**Problem requirements:** Scan the records for lines with the word "resolution", and copy every such line.

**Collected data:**

——

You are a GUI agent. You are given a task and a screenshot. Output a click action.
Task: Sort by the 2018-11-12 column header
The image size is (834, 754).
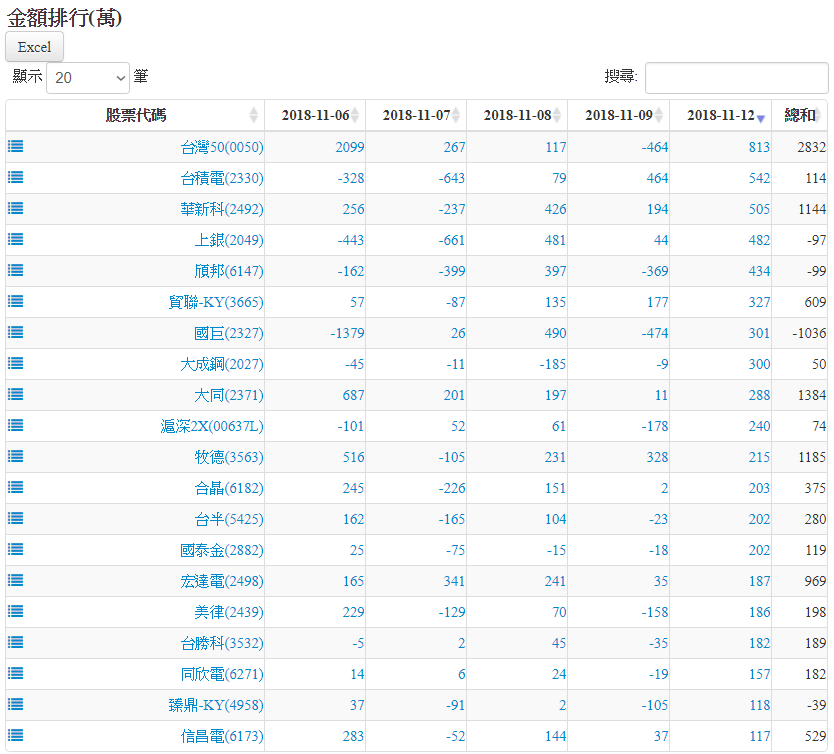pyautogui.click(x=720, y=115)
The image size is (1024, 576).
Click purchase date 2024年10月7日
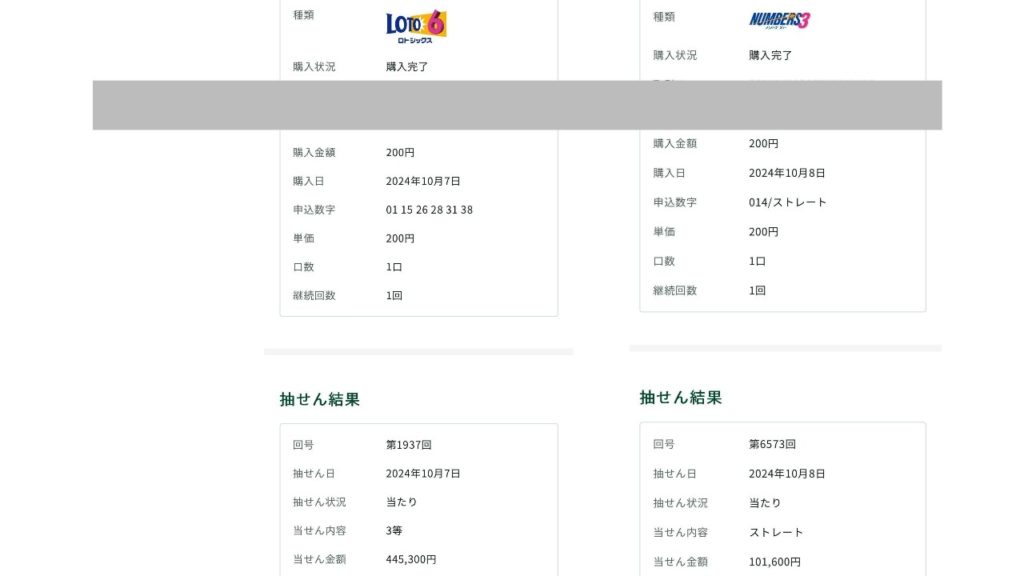[423, 181]
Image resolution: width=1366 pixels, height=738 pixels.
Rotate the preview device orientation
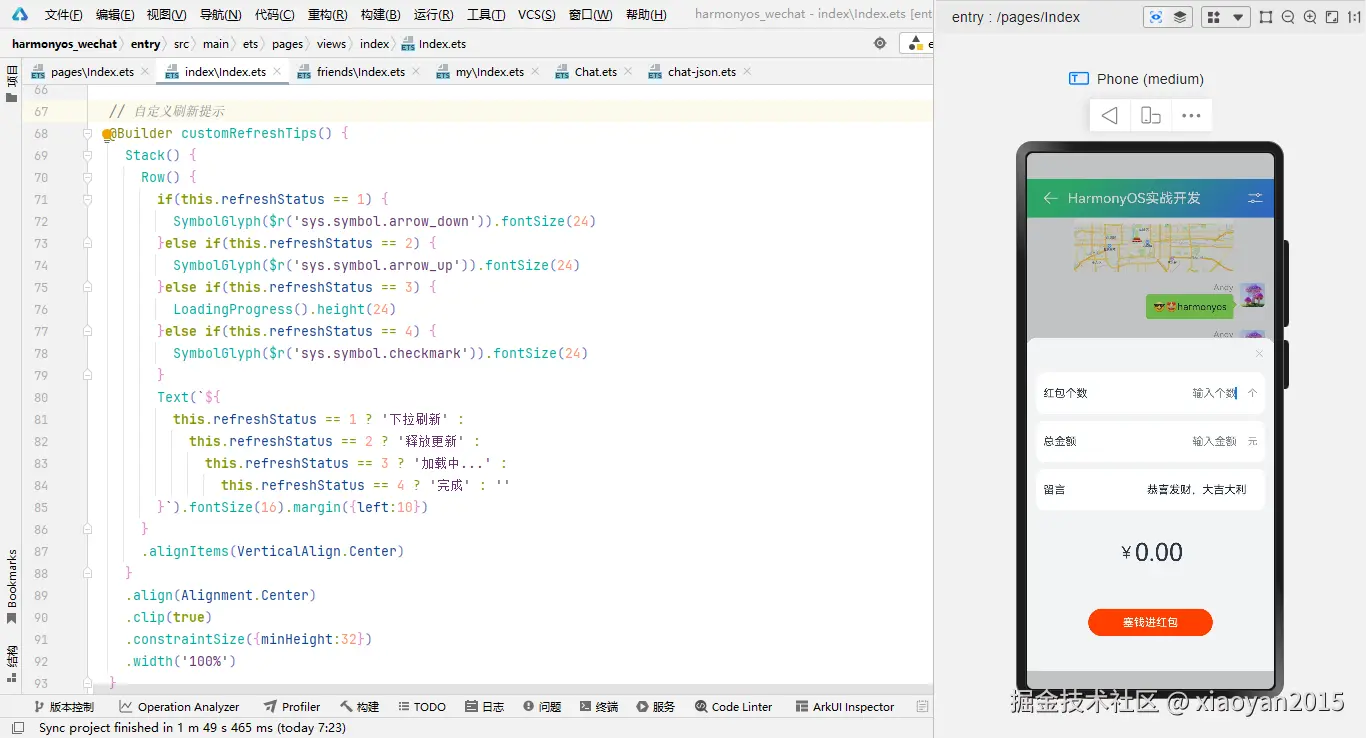pyautogui.click(x=1151, y=116)
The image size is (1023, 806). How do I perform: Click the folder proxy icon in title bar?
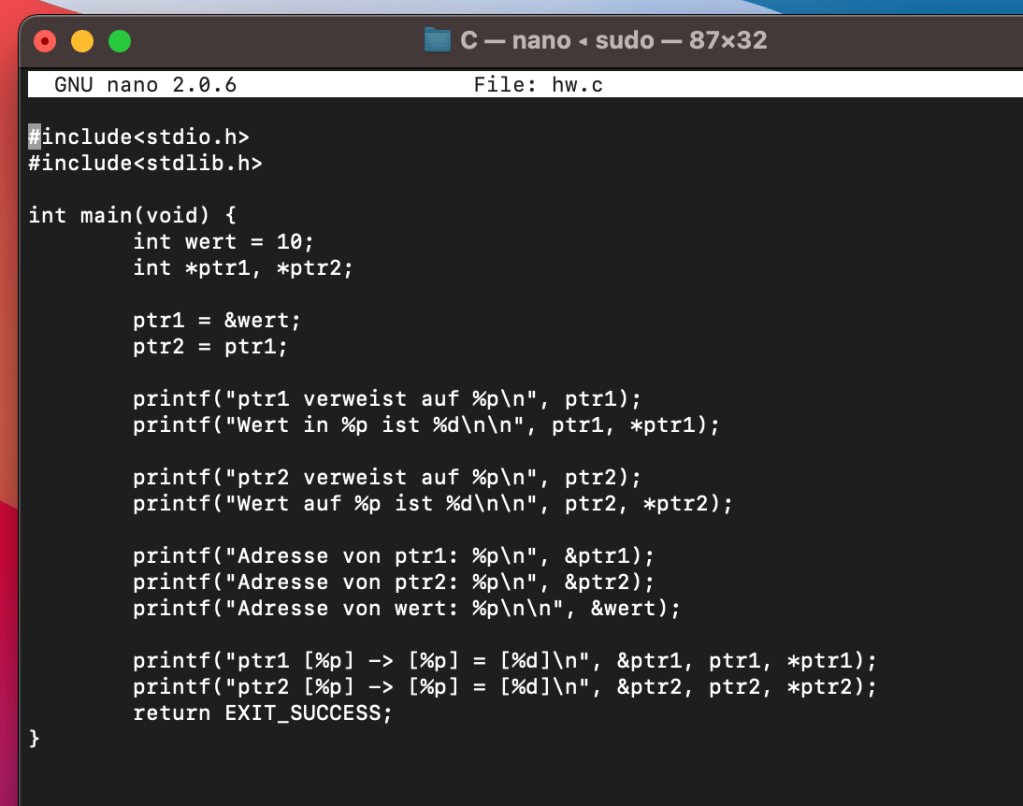[x=437, y=40]
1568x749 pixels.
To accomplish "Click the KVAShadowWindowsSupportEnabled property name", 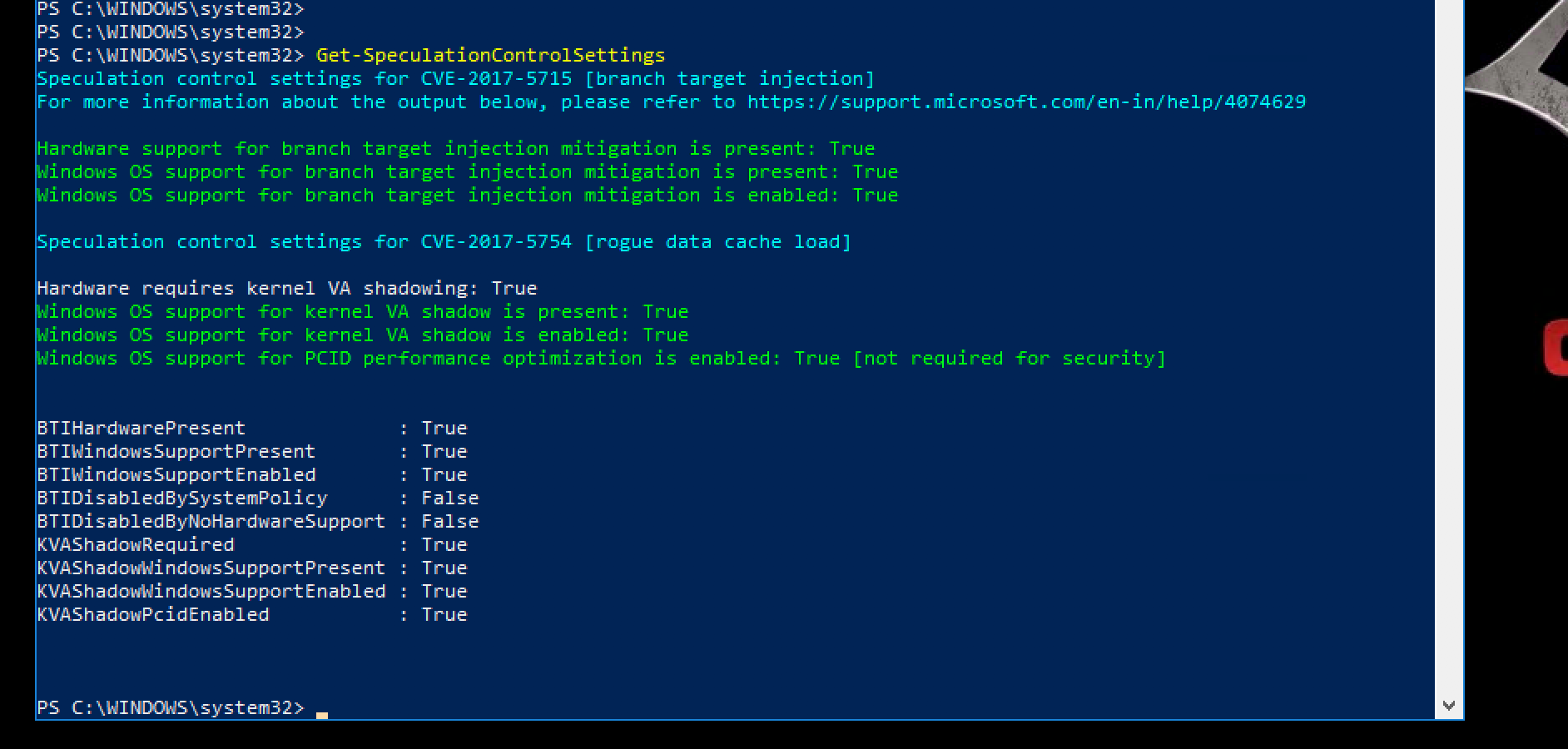I will pos(211,592).
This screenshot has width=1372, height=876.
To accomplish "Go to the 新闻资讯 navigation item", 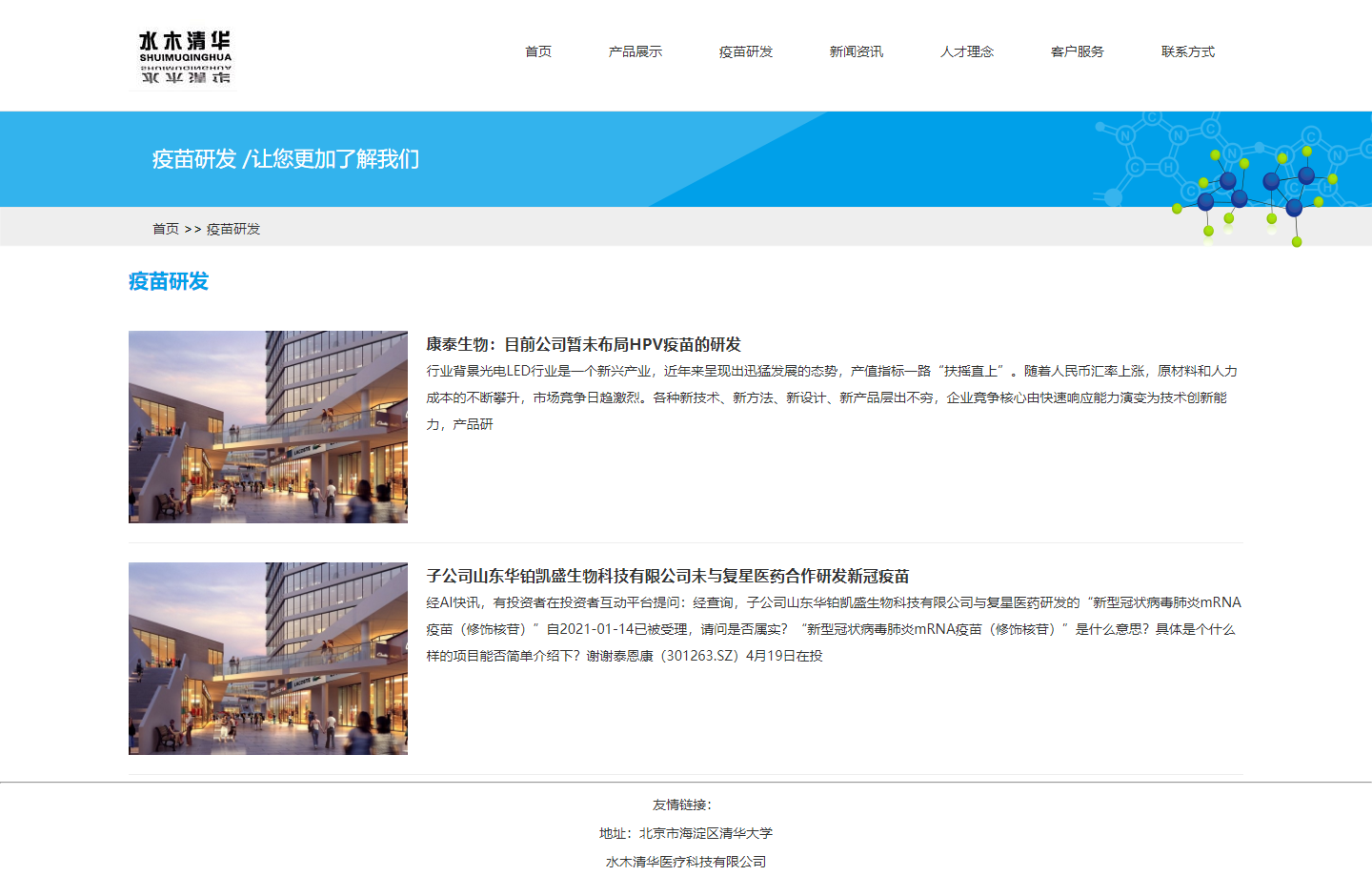I will point(857,51).
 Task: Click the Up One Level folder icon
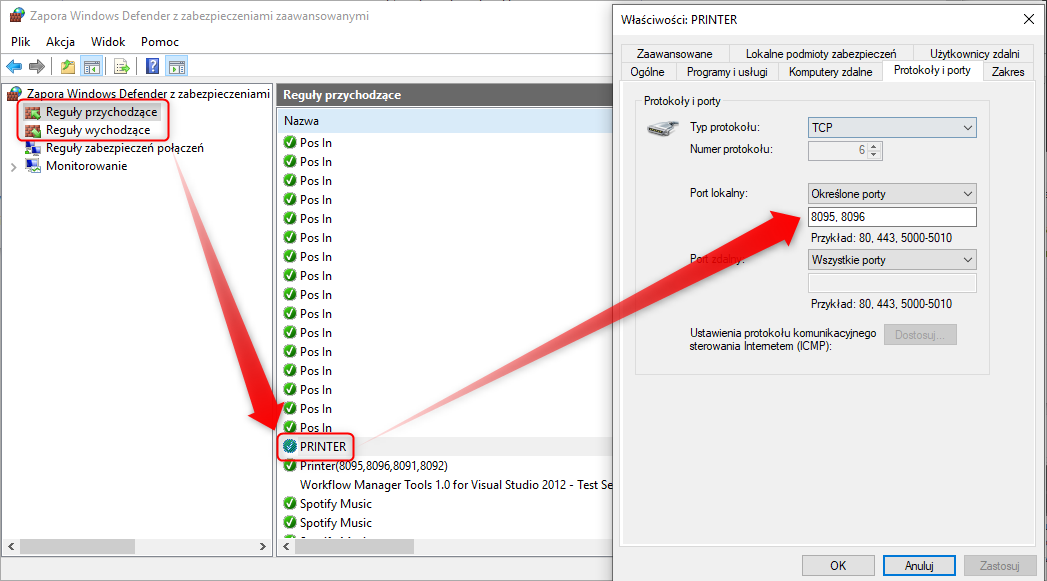(67, 67)
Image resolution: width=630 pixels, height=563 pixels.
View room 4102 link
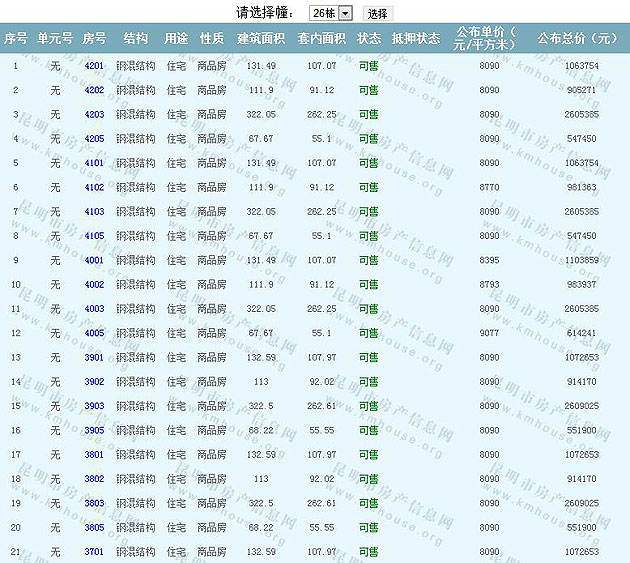tap(94, 187)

——

**Task result:**
Image resolution: width=1366 pixels, height=738 pixels.
Image resolution: width=630 pixels, height=563 pixels.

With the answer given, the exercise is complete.